Source material section start

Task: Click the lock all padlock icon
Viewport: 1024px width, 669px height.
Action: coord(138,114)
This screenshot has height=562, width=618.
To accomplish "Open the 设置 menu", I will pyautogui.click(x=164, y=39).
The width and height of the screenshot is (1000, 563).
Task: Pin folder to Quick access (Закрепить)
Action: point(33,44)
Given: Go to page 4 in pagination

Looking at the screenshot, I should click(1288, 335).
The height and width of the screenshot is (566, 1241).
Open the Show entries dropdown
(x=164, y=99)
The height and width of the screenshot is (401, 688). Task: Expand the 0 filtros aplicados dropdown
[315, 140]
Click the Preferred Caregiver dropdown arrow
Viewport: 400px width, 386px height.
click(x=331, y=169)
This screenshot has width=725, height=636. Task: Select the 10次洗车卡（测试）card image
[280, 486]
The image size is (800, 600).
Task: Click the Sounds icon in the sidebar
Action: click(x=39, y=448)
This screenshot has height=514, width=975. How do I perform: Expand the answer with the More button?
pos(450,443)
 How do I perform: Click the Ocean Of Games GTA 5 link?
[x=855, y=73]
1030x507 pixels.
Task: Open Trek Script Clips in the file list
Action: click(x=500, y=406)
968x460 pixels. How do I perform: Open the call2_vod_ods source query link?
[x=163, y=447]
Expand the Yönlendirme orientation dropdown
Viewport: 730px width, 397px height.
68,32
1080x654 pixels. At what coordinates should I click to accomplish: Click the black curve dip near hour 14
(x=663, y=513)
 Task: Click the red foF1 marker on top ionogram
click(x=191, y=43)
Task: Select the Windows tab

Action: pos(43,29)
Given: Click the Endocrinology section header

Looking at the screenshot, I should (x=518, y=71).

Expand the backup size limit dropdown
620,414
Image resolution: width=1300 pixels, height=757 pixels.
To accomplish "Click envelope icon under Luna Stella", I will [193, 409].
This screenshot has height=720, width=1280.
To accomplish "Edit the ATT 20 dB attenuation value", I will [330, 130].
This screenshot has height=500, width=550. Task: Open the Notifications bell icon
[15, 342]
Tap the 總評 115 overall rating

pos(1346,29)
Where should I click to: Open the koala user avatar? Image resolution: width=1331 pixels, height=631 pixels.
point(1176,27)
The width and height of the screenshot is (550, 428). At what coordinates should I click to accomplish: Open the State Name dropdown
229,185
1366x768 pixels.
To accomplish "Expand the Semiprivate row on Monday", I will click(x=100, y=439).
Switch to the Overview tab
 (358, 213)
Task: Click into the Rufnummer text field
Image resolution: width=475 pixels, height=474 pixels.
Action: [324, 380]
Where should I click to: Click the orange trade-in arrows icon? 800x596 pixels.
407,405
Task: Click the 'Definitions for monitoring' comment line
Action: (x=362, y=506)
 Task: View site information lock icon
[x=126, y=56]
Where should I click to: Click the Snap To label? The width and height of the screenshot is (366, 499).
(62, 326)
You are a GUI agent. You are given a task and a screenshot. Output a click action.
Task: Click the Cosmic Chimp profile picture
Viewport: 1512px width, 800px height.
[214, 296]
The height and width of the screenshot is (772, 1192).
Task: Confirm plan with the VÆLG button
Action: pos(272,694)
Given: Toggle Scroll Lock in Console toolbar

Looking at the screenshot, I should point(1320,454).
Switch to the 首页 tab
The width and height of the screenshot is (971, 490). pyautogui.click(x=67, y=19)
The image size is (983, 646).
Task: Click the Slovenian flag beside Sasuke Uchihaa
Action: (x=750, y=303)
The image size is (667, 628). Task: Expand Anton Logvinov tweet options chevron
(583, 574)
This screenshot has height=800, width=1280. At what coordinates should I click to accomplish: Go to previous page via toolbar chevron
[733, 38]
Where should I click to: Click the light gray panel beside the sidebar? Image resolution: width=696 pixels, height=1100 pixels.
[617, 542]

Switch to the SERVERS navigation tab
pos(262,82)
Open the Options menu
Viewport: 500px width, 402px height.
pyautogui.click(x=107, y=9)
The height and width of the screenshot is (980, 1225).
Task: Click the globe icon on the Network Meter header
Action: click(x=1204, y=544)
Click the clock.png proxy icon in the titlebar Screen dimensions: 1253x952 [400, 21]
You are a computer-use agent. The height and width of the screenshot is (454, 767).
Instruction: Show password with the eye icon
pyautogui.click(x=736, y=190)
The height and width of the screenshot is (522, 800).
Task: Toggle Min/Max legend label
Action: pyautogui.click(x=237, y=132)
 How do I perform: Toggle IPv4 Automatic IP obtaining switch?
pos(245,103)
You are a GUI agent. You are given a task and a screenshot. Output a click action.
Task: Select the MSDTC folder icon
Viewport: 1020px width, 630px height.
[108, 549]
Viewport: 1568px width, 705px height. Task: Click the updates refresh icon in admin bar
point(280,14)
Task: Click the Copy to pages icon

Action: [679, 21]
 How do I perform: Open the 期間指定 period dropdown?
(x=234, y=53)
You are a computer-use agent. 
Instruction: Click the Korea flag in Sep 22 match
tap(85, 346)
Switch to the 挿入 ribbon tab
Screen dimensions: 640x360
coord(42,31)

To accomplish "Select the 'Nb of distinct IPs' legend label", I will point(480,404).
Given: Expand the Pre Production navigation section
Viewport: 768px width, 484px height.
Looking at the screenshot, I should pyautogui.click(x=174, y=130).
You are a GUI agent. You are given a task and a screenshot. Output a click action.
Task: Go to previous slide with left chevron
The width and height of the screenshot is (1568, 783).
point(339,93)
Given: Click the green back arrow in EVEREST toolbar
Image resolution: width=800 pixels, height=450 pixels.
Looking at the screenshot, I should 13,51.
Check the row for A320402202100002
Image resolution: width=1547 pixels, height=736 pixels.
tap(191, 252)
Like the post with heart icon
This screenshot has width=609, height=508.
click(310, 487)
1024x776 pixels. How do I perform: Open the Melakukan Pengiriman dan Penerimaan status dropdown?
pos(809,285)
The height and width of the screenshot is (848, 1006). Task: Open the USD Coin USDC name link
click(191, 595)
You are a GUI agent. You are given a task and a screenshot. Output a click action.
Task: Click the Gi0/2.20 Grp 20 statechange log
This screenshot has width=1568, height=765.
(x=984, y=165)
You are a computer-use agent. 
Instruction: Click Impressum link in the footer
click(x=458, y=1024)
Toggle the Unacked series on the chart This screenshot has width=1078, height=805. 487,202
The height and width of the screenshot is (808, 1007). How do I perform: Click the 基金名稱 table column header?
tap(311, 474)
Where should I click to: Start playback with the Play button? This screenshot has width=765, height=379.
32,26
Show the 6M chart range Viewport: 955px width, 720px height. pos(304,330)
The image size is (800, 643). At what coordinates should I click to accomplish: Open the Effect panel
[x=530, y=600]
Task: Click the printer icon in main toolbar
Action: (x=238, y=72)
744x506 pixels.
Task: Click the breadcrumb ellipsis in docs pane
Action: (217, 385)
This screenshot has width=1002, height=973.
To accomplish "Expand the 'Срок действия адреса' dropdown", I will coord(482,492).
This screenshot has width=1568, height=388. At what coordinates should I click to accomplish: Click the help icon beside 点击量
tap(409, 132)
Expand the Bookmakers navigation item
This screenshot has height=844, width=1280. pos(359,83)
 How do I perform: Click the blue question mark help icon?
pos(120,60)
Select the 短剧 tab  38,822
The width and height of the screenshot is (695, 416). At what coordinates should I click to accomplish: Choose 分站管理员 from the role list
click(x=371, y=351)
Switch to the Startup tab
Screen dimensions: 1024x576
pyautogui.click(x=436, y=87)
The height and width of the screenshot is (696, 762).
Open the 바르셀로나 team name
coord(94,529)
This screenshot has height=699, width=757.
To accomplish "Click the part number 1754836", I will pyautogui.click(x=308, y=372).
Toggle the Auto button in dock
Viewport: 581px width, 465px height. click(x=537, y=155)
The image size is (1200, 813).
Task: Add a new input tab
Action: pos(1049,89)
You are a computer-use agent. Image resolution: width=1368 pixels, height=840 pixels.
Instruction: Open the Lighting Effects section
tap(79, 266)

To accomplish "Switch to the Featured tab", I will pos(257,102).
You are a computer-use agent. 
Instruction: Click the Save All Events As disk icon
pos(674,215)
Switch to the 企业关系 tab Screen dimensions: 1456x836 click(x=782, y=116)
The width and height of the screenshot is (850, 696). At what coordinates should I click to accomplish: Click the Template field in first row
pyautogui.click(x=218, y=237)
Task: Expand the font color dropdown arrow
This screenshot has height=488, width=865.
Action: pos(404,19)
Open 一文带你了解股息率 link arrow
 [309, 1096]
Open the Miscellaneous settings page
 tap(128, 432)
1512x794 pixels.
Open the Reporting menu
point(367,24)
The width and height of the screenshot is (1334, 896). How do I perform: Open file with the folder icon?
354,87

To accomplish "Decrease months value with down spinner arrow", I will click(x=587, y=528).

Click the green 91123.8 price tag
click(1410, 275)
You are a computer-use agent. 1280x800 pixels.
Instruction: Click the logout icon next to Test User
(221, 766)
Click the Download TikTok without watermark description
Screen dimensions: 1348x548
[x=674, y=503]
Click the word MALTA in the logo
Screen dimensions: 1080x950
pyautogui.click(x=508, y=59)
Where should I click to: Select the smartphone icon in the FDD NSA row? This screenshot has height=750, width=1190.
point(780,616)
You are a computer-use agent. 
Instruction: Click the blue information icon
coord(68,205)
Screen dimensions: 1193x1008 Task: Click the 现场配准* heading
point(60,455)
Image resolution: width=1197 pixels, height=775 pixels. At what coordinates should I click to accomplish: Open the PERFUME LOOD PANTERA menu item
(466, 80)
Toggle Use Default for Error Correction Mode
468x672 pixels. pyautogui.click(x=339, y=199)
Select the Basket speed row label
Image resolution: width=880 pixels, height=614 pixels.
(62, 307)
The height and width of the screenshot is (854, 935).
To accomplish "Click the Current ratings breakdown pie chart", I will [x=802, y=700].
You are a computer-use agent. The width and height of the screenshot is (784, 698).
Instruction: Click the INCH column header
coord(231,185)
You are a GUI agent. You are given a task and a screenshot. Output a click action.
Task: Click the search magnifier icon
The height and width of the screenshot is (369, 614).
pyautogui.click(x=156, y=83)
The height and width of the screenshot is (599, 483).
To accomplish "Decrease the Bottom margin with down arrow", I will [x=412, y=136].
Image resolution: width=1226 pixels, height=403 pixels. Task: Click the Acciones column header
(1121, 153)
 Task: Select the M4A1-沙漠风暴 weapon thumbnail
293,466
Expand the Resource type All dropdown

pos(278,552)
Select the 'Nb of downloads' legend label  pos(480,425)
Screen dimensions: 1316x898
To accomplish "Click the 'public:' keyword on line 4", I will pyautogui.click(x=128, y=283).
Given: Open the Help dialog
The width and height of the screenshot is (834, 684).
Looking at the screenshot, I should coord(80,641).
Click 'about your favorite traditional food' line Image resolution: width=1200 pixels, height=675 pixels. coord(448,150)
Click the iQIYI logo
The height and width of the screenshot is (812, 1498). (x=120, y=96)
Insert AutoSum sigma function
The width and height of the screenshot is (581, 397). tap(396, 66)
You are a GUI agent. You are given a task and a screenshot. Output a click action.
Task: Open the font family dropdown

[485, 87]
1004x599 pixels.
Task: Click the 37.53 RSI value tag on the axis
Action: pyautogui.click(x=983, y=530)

Source material section end

- Your task:
Copy each line of the listing that contains the string "chart".

- Reply to the exercise:
Toggle the Unacked series on the chart This screenshot has width=1078, height=805. 487,202
Show the 6M chart range Viewport: 955px width, 720px height. pos(304,330)
To accomplish "Click the Current ratings breakdown pie chart", I will [x=802, y=700].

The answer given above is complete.